(SET TASK):
Shift every coordinate in the answers by -90, then write out the rows again with the requests included. Begin at the line that contains "You are a computer-use" and stop after the last of the rows below.

(PROVIDED RECORDS):
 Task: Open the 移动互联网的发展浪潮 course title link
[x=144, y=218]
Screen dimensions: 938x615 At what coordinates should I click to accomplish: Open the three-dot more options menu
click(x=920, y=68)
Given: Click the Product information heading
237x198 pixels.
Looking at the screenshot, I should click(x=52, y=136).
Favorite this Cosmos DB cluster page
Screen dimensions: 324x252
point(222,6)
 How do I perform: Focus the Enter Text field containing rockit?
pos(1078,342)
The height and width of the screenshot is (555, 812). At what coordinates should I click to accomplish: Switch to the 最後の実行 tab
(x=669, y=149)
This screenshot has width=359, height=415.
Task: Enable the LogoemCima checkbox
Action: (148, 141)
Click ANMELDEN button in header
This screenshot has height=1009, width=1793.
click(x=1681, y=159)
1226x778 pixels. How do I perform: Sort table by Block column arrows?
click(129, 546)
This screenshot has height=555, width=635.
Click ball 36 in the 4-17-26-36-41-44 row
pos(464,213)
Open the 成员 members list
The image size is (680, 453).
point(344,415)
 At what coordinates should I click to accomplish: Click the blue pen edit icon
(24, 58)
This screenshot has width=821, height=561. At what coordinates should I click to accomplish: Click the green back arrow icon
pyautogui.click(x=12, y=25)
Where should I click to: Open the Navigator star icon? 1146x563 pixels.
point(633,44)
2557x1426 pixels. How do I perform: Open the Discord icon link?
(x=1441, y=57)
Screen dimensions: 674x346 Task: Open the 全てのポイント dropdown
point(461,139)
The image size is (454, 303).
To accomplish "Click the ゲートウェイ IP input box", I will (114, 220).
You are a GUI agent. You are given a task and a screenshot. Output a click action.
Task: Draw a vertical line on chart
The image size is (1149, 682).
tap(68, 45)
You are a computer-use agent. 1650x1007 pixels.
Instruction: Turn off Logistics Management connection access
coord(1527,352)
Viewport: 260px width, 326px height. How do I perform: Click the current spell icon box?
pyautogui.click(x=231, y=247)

(RESULT OF THE TASK):
You are a computer-use agent. 1650x1007 pixels.
Instruction: Turn off Logistics Management connection access
coord(1437,262)
Viewport: 260px width, 326px height. How do I perform: Click the current spell icon box?
pyautogui.click(x=141, y=157)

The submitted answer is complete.